(Text section):
>> START
The economy is going through choppy waters as can be seen in auto sale numbers, I-T collections, stock market carnage and management guidance coming with June quarter results. The economy went through Samudra Manthan in the past few years. There is no Mahadev in Kalyug to bear the poison, which has come out before the intended amrit, hence we have to bear the same in form of subdued growth.
Bank lending to corporates is more or less without external influence, which will result in lower future NPAs. Banks are better equipped to recover NPAs, as the IBC has created fears among defaulters. Fiscal discipline, including off-budget borrowing, is reflected in the journey of inflation from double digits to lower single digits.
Subsidies are reaching targeted recipients more efficiently. Tax compliance has improved. RERA has cleaned up the real estate sector. All these reforms have come with an adverse impact on growth, but is worth bearing as it builds a stronger foundation for future.
Just as a few extra pinches of salt negate the effort of the chef in preparing food, few actions have spoilt the taste for investors and entrepreneurs. Those few steps that hurt investor sentiment are the levy of LTCG on equity despite STT, the income-tax surcharge on FPIs, bid to increase minimum public shareholding of listed entities, higher margins despite lower volatility and suspension of derivatives settlement, among others.
>> END
(Source data):
>> START
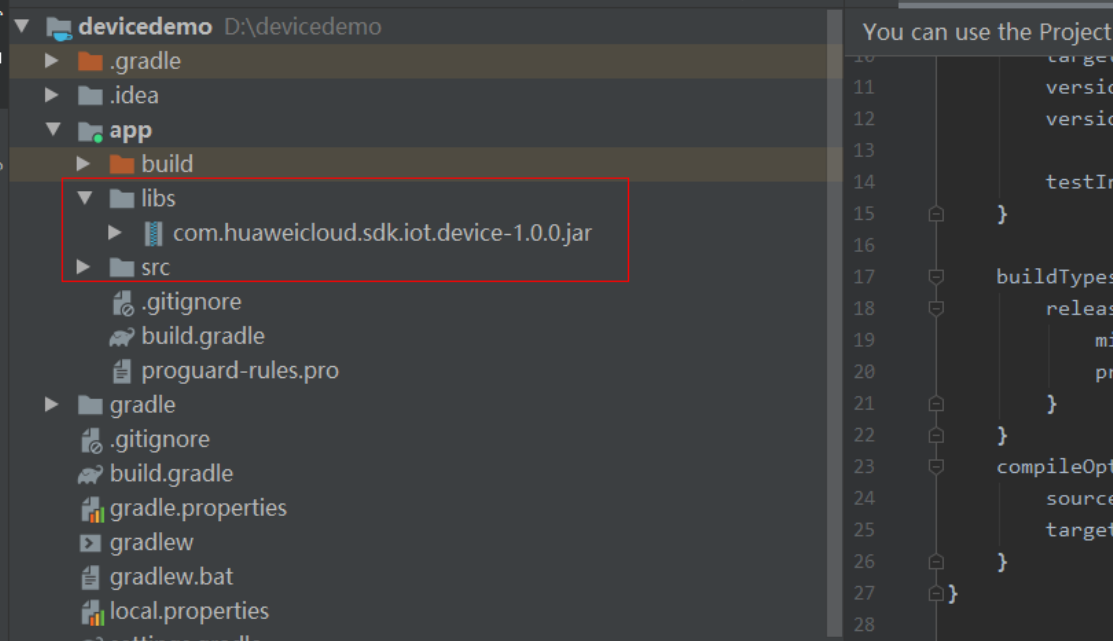Click the proguard-rules.pro file icon
1113x641 pixels.
click(122, 371)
>> END
(Written task 1): From the economy commentary, extract the passage that starts at the words "The economy is" and stops after the words "lower single digits.".
(Written task 2): List every step that the economy commentary names as having hurt investor sentiment.
(Written task 3): Render this sentence from the economy commentary in Spanish: "Subsidies are reaching targeted recipients more efficiently."
The listing is separate material, unrelated to the economy commentary.

(Exercise solution 1):
The economy is going through choppy waters as can be seen in auto sale numbers, I-T collections, stock market carnage and management guidance coming with June quarter results. The economy went through Samudra Manthan in the past few years. There is no Mahadev in Kalyug to bear the poison, which has come out before the intended amrit, hence we have to bear the same in form of subdued growth.
Bank lending to corporates is more or less without external influence, which will result in lower future NPAs. Banks are better equipped to recover NPAs, as the IBC has created fears among defaulters. Fiscal discipline, including off-budget borrowing, is reflected in the journey of inflation from double digits to lower single digits.

(Exercise solution 2):
- the levy of LTCG on equity despite STT
- the income-tax surcharge on FPIs
- the bid to increase minimum public shareholding of listed entities
- higher margins despite lower volatility
- suspension of derivatives settlement

(Exercise solution 3): Los subsidios están llegando a los destinatarios previstos de manera más eficiente.